> Gestelde opgave:
Herschrijf de regels vanaf de regel met "This screenshot has width=1568, height=336." tot en met de regel met "point(870,149)" als een Markdown-tabel met de kolommen Nr en Regel, zonder lege regels. Laat de afbeeldingen weg uit uw antwoord.

[Vastgelegde gegevens]
#####
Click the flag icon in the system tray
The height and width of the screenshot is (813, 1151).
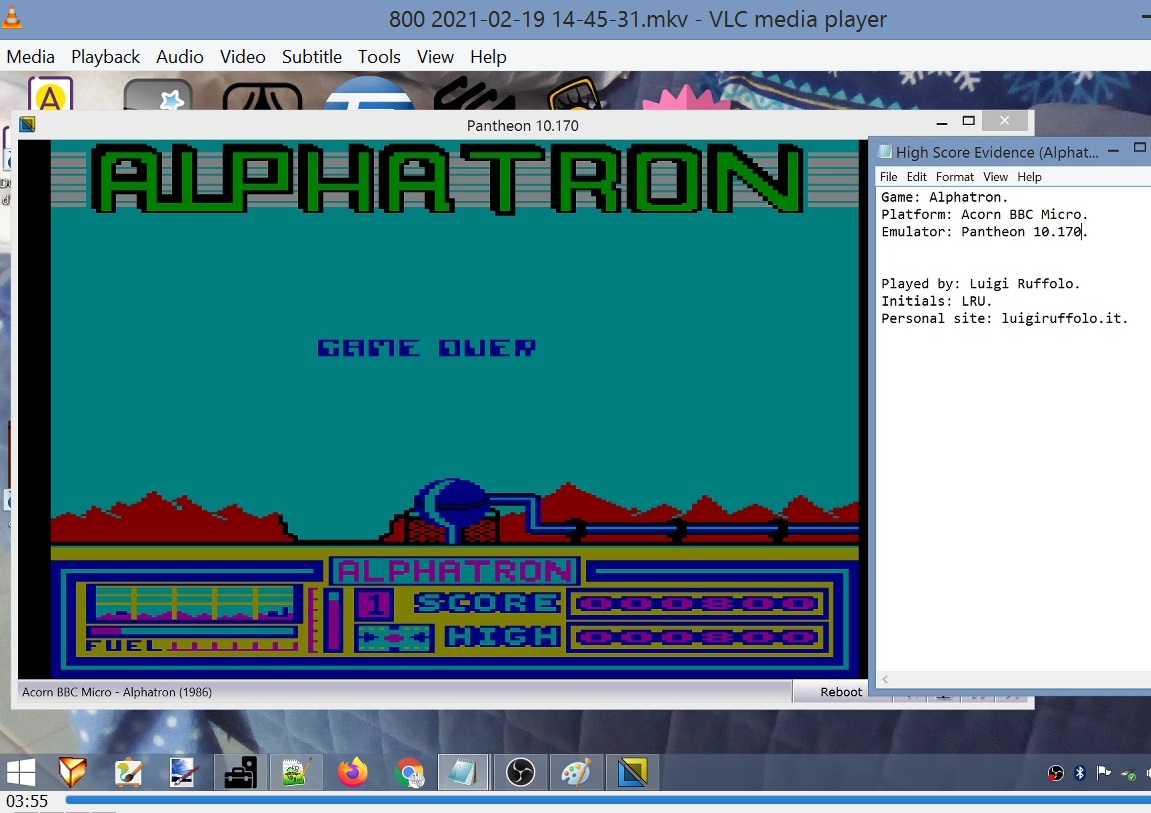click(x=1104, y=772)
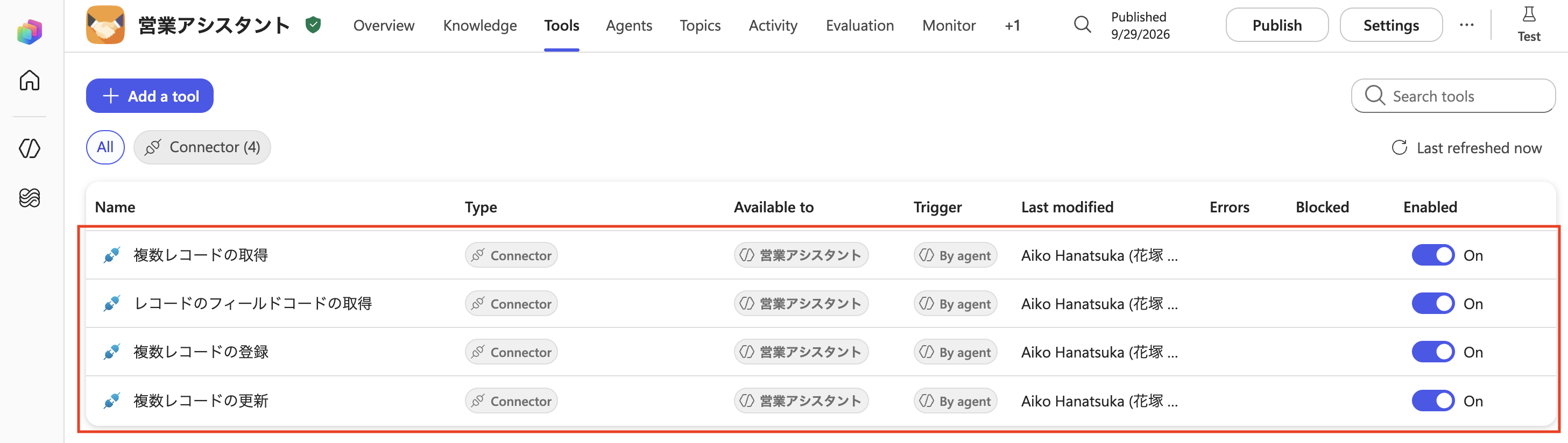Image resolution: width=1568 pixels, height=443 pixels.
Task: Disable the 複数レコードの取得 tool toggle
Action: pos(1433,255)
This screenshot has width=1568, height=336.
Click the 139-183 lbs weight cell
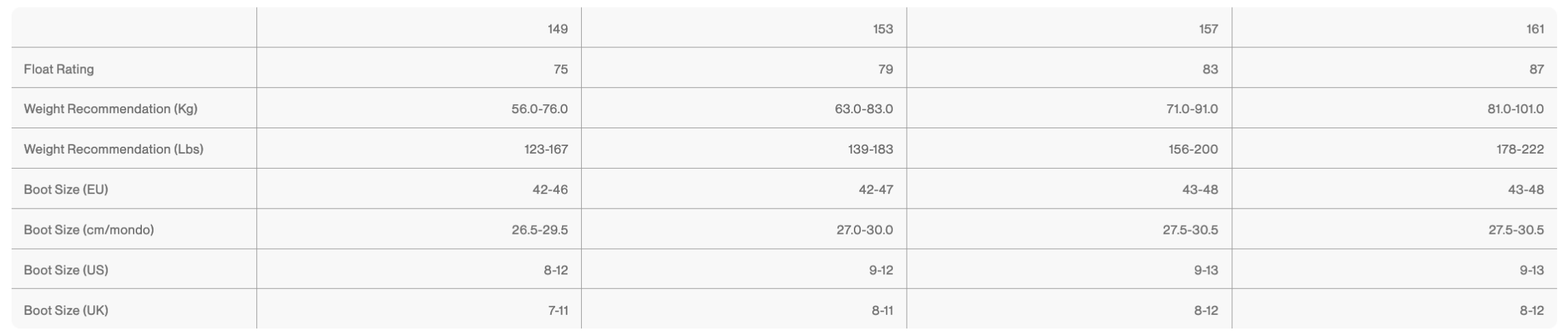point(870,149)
#####
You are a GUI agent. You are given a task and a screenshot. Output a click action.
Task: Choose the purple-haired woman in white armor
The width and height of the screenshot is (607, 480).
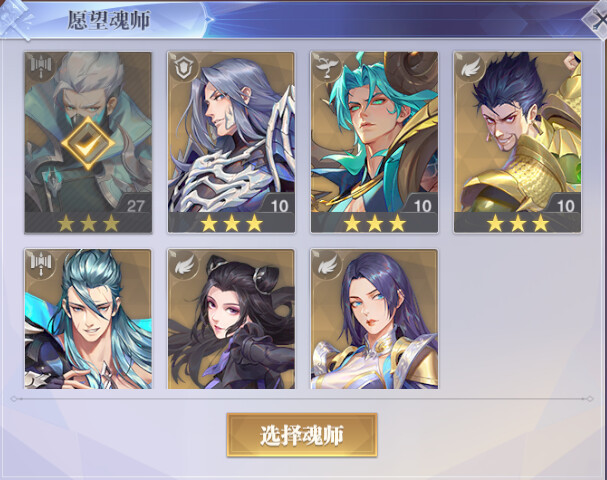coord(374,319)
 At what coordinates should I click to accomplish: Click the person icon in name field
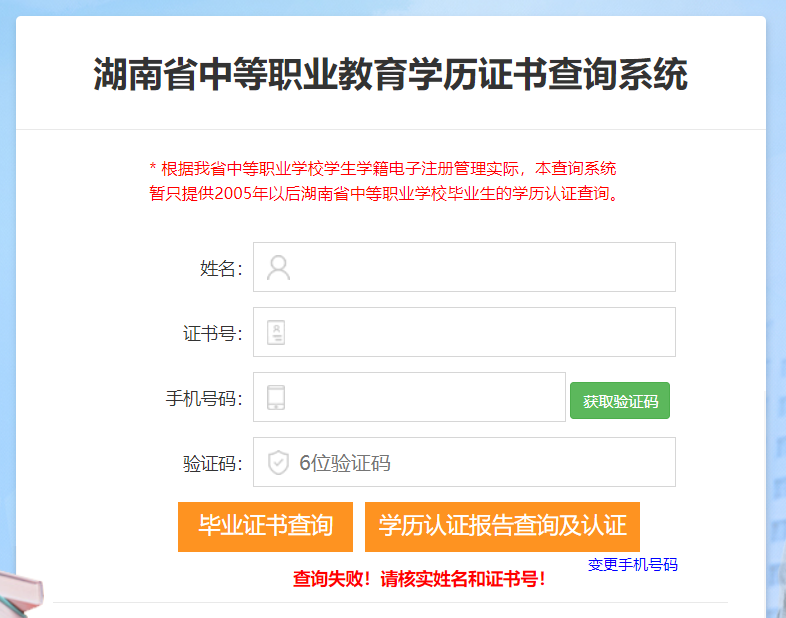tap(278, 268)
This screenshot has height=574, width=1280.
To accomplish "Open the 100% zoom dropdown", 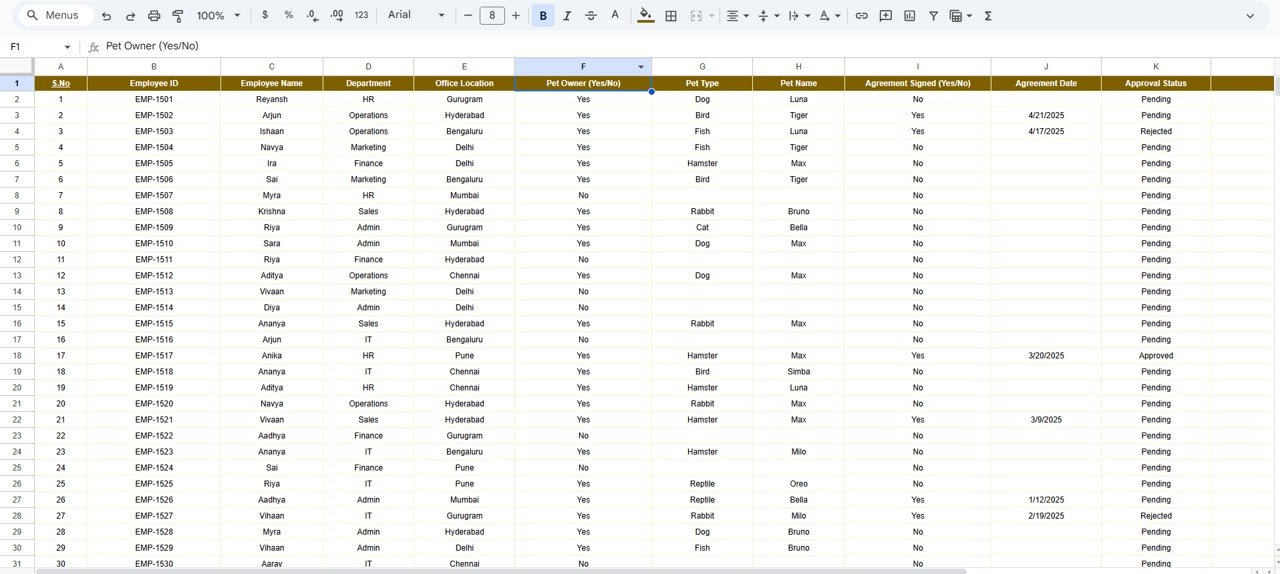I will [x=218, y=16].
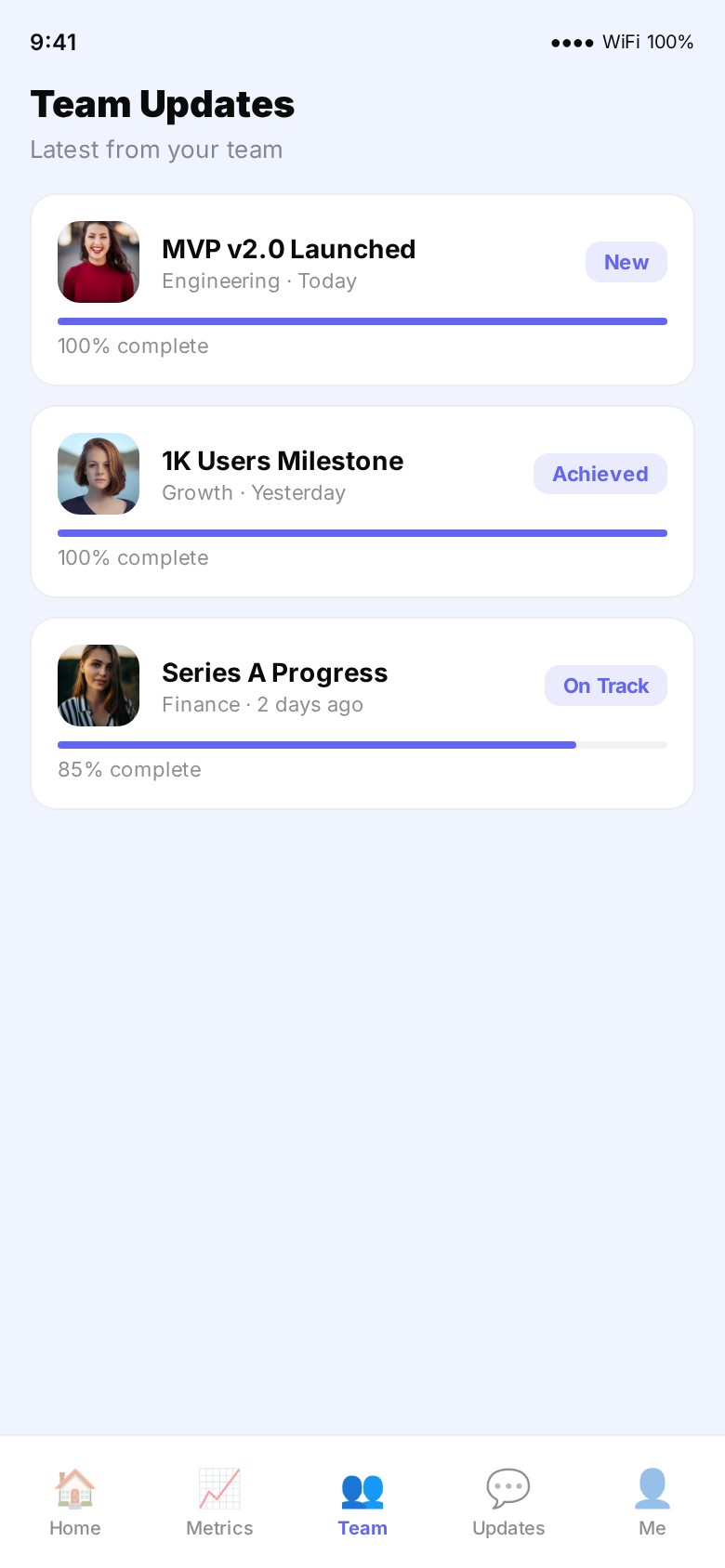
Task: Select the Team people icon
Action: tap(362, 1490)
#####
> Volledig antwoord:
| Nr | Regel |
|---|---|
| 1 | This screenshot has width=1568, height=336. |
| 2 | Click the 139-183 lbs weight cell |
| 3 | point(870,149) |